## [Data entries]
## START

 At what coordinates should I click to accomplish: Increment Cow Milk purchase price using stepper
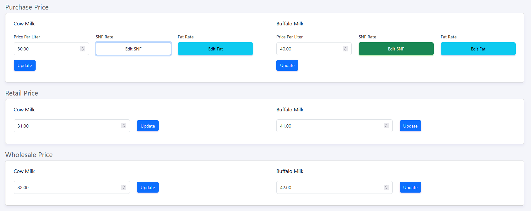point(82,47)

## END
## START

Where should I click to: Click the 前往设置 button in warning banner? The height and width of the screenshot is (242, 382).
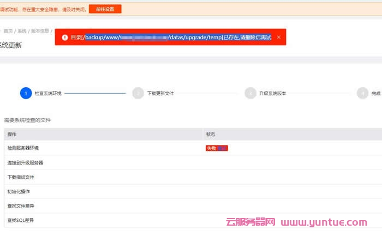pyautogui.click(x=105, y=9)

## END
## START

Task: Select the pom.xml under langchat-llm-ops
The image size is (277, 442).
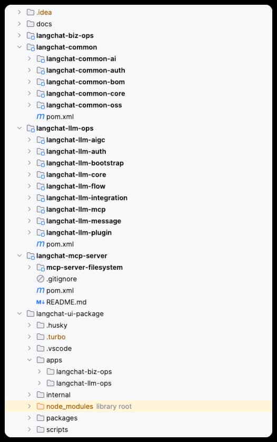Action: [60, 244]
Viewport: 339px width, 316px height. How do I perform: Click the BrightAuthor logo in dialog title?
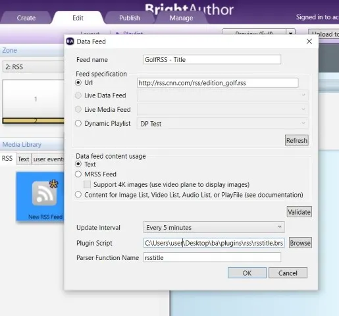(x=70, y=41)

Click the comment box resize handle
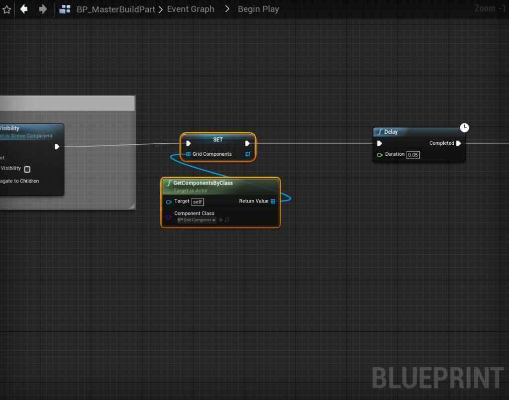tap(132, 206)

## END

Return the items verbatim from the line containing "Viewport: 339px width, 316px" through the line containing "tap(132, 206)", both lines included, and omit the pictures.

## [Answer to this problem]
Viewport: 339px width, 316px height. How do I perform: Click the BrightAuthor logo in dialog title?
(x=70, y=41)

Click the comment box resize handle
tap(132, 206)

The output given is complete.